In 1939, Celoron Park, Western New York’s oldest amusement resort, would open a new season Sunday, May 28. For the past few weeks artisans had been erecting new places of amusement, freshening and revising former devices and brightening and cleaning the park generally. Opening its 1939 spring-summer dance season, the management of the Pier, Celoron Park’s ballroom, announced as the opening attraction Isham Jones and his orchestra. Improvements to the ballroom and the floral gardens where dancers might “sit out” between dances, had been made. Two new attractions were Skateland and the regularly scheduled appearances of the Jamestown baseball team of the newly organized Class D PONY League.
One new case of smallpox at Ripley was reported on this afternoon by Dr. Paul S. Person, health officer. The victim was a 10-year-old school girl who was a contact case of 10 days standing. She had been under quarantine and while ill four or five days, began to show definite rash symptoms only on this morning. Otherwise in the Ripley area where the disease was first manifested Saturday and where this day’s case made the 16th to have developed, all was quiet.
In 1964, four members of Lakewood’s five-man Planning Board would submit their resignations at this night’s special meeting of the Village Board. The resignations underscored a continuing controversy over development of a master plan for the village. Scheduled to resign from the Planning Board were Louis Acquisto, chairman; Clarence Swanson, James Monagle and Julius Naetzker. The fifth member was Emerson J. Rapp, recently named to the board.

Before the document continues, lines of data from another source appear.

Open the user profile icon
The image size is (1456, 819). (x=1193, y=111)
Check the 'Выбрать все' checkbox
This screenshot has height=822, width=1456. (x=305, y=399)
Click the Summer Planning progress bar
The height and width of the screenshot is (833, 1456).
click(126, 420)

Peaceful little Panama had an unannounced circus act Sunday when four elephants involved in a tractor-trailer accident tried in vain to upright the vehicle in which they were riding after it overturned on Route 74 near the pond. Each elephant was injured but slightly, according to Deputy George Stout. The driver of the truck, Robert Cline, 32, Ocean Springs, Miss., was arrested by the officer for operating a truck with three unsafe tires. Cline pleaded guilty and paid a $25 fine. He had escaped injury in the accident. The Kelley-Miller Circus was en route from Corry to Gowanda when the accident occurred. The operation attracted several hundred residents and motorists. Later, the elephants were chained to nearby trees.
In 1989, a tentative agreement had been reached between negotiators for the city of Jamestown and the Jamestown Police Department union. Negotiations had been underway between the city and four unions since contracts expired at the end of the past year, according to city Ombudsman Samuel Nalbone. The unions represented the city’s police and fire departments, the Department of Public Works and the Civil Service Employees Association. The agreement with the police department was the first to be reached.
When recycling became mandatory and municipalities looked for specialized technology for collection of recyclable materials, a Cattaraugus firm would be ready to fill the trucking needs. Specialized trucks designed and built specifically for recycling collection were the newest innovation in the solid waste industry. Fitzgerald Truck Equipment was on the cutting edge of that technology. FTE was one of only 10 companies nationwide that produced special truck bodies designed to carry newspapers, glass, cans and other recyclable materials.